For any of the athletes listed, a return usually means a burst of publicity, a contract, and a wave of new endorsements. It’s not coincidental that Torres fueled her comeback with endorsement dollars; that’s the way swimming has to work to be profitable. But Favre wasn’t doing Wrangler commercials until after he blew up in the last couple of years as a media manipulator.
Jordan could come back right now, and he’d go from Hanes to Gatorade and Nike in a matter of days. Be prepared to see a lot of Armstrong as he revs up for the Tour de France next summer.
So the guys and gals have to stand to make a profit from a comeback. But the key for that profitablility is public interest; the bedrock “love” is what marketers want to be able to tap. Favre isn’t as compelling without a long career; Bonds simply isn’t as compelling because he’s reviled, though I could see a few successful hate-based ad campaigns that would get some buzz.
And “legacy,” that elusive feeling of accomplishment, of doing all one needs to do, is the public reason Favre’s been around for the last four or five years; he’s “wanted” “that Super Bowl.” Likewise, Armstrong would love nothing more than to put cycling records out of reach; Bonds came back to best Hank Aaron.
So, some people who fit these parameters:
He’s the heart and soul of the Ravens, and I dare you to find a media report saying otherwise. Somehow, he survived a murder rap from his visit to the Super Bowl, and has turned into a sort of lion in winter for the NFL, which always needs a few photogenic and kitchen-table name recognition guys on defense. How Lewis gets to stay that person when Adam “My Ghosts Are Not Inky and Blinky” Jones is raked over the coals for lesser indiscretions than being charged with murder is beyond me, but the NFL is omniscient, right?
Lewis is 33, and has 13 years of NFL linebacking on his tires; those treads can’t take that much wear. But as the face of Under Armour, and as the leader of a resurgent Ravens defense and a squad that will get better as the old guard of the AFC declines and the offense congeals behind the talented Joe Flacco, he’s going to get more publicity in the coming year or two than he’s had since either the Super Bowl or his Madden cover; if the Ravens end up in the Super Bowl in the next three years, I guarantee we will know every detail of Ray Lewis’ life by then.

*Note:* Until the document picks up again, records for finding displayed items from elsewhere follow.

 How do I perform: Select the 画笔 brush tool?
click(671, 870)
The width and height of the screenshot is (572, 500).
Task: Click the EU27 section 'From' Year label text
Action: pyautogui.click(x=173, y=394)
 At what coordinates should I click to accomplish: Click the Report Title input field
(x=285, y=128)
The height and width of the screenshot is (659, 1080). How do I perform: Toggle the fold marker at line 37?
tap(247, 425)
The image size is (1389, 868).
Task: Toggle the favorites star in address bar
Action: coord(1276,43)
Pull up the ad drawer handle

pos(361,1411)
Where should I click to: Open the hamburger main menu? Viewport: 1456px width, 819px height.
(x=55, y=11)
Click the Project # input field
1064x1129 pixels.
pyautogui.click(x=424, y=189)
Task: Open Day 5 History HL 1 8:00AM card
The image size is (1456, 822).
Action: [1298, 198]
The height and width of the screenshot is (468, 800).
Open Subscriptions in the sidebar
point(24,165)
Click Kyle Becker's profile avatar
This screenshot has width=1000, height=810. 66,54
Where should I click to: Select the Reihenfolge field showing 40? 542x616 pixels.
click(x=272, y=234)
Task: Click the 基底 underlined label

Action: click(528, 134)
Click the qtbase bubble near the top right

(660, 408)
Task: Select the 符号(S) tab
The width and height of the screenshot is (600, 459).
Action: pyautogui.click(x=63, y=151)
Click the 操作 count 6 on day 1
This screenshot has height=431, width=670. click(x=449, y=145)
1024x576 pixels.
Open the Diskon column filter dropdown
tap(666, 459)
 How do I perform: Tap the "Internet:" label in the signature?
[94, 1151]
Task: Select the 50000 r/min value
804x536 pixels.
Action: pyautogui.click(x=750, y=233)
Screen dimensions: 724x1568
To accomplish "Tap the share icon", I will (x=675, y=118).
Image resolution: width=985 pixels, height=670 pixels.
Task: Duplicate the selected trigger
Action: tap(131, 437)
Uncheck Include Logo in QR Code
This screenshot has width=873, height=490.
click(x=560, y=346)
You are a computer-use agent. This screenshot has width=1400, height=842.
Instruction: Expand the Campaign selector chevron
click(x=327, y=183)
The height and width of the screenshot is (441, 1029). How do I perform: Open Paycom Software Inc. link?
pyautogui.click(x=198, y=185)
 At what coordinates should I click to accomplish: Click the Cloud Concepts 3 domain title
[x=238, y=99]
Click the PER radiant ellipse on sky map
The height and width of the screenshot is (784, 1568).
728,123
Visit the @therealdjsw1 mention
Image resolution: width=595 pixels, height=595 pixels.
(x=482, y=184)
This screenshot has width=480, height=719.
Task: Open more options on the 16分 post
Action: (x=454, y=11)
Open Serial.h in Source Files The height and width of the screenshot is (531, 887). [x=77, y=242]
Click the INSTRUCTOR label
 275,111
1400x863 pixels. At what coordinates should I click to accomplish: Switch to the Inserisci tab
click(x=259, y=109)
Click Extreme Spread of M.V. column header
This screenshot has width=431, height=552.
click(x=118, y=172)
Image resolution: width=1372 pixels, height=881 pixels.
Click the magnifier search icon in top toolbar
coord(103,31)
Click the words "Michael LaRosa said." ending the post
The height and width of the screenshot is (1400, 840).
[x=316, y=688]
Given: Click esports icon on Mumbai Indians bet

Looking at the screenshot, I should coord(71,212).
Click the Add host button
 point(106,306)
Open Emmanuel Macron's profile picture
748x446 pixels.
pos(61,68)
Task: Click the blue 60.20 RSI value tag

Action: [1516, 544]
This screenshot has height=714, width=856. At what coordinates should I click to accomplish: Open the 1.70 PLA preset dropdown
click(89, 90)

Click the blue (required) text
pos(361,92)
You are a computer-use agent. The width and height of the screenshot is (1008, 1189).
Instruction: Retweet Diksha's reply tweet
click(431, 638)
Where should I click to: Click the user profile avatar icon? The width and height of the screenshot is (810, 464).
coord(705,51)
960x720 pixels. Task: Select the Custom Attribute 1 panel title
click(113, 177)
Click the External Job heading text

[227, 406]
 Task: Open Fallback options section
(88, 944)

And that’s certainly going to help push him in this direction. It doesn’t hurt that linebackers like Zach Thomas and Tedy Bruschi, both less effective than Lewis, have stuck around forever.
The Williams Sisters
Clearly, they have the talent to play tennis until their tendons snap, and they’ll be Grand Slam contenders until they’re thirtysomethings. But these two are now the elders of a tennis tour that devours its teenagers and creates an Ana Ivanovic or Maria Sharapova on a yearly basis. Serena’s only a little more than a month younger than Roger Federer, for perspective, and the question asked about Fed in a year’s time has changed from “Is he the best player ever?” to “Does he have enough left with Nadal, Djokovic, and others on his heels?”
There’s a tipping point for athletes, and it’s usually easy to pinpoint. I thought we had already passed it with both of the Williams sisters, when they bailed on the daily grind of tennis to spend more time in their other professional endeavors. There’s no shortage of money or love here, as ESPN cranks up every time the only two American tennis players with both popularity and chances at majors (apologies to Lindsay Davenport, Andy Roddick, and James Blake) make moves during those fortnights, and just one win gives Nike or Reebok or whoever reason to run full-page ads.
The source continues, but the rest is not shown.